Hoeven Outlines Need for Streamlined Permitting for Energy Infrastructure
Senator Advancing Legislation to Address Delays in Infrastructure Approvals
WASHINGTON – At a recent hearing of the Senate Energy and Natural Resources Committee, Senator John Hoeven outlined the need to improve the permitting process for energy infrastructure, such as pipelines and electrical transmission lines. Hoeven addressed the complexities in federal and state permitting with the hearing’s panel, which included representatives from the energy industry and regulatory compliance experts, stressing how long, multi-year delays in project approvals create uncertainty, hurt the grid’s ability to meet energy demands and undermine economic growth.
“When there is a need for power, whether it be for natural gas or electricity, we can’t wait anywhere between three to seven years or more to deliver that service,” Hoeven said. “This uncertainty makes it tremendously difficult for businesses to invest in new operations, especially ones that are energy intensive, such as manufacturing. Further, instability and insufficient power in the grid greatly affect our citizens’ quality of life, potentially leading to life-threatening situations. That’s why we are working through legislation like my North American Energy Infrastructure Act and other measures to streamline this complex process and help meet the infrastructure demands of our nation’s economy.”
This hearing is timely for North Dakota, with oil and gas production in the Bakken region projected to increase. The state already produces six times more energy than it consumes, including recent all-time-high production rates of more than 2.3 million cubic feet of natural gas and 1.24 million barrels of oil each day. This reinforces the need to ensure energy can be transported from where it is produced to where it is consumed.
To this end, Hoeven recently reintroduced his North American Energy Infrastructure Act, legislation that would prevent unnecessary delays for important energy infrastructure projects that cross national boundaries between the U.S. and Canada or Mexico. Among other things, the bill would eliminate the Presidential Permit requirement for cross-border projects and put the decision making into the hands of appropriate agencies.
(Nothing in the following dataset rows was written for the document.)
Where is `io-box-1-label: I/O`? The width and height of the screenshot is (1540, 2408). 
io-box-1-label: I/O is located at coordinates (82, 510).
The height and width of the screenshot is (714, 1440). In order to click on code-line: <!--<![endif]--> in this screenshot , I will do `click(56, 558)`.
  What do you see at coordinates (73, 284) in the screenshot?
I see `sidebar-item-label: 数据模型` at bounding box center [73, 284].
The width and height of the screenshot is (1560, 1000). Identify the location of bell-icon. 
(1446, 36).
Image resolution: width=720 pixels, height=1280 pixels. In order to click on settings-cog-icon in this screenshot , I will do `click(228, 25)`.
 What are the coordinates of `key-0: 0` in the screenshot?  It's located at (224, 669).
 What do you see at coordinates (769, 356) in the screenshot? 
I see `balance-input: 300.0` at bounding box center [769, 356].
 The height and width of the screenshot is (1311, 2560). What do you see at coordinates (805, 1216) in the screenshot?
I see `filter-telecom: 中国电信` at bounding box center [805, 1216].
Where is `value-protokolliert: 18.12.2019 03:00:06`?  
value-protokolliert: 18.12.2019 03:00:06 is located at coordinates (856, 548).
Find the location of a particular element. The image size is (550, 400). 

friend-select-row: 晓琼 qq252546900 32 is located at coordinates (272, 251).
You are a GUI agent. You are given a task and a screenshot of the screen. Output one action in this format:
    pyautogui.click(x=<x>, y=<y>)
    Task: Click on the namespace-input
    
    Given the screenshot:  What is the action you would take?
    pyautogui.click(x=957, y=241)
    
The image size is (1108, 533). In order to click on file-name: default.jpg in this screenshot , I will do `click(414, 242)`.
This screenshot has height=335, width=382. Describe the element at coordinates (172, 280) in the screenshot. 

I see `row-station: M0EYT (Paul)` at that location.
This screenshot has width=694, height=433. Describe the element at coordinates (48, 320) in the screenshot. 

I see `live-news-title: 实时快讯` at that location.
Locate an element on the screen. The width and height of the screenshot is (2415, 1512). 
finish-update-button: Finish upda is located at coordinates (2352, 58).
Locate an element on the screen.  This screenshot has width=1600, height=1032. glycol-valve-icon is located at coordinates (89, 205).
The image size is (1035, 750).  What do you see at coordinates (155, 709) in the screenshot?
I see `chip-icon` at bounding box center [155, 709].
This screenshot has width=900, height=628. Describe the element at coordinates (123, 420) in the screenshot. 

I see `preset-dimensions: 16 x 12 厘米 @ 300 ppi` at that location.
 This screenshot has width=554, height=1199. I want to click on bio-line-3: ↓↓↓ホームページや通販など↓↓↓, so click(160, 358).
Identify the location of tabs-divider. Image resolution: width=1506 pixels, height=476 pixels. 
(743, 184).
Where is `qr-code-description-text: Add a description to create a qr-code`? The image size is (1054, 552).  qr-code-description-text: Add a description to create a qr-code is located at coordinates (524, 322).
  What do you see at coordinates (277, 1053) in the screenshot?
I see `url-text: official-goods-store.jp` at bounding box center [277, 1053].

Hoeven is also working to address the backlog of permit applications at the Bureau of Land Management (BLM) for oil and gas wells, as well as gas-gathering infrastructure. Hoeven’s BLM Mineral Spacing Act would help accomplish this by waiving the requirement for a federal permit when less than 50 percent of subsurface minerals are owned or held in trust by the federal government and there is no federal surface land. This would help free up BLM’s staff and resources and address the backlog of applications for permit to drill (APD) on federal lands. Further, the senator helped introduce the bipartisan Natural Gas Gathering Enhancement Act last Congress, which would set deadlines for and expedite the permitting of natural gas gathering lines on federal and Indian land.
Hoeven’s efforts dovetail with an executive order issued by the president last year to streamline the review and permitting process for major infrastructure projects. Specifically, the order implemented a single, streamlined policy for federal decisions, with all relevant agencies working under a lead agency and signing a joint Record of Decision. The order also set a two-year goal to process all environmental documents for all major infrastructure projects.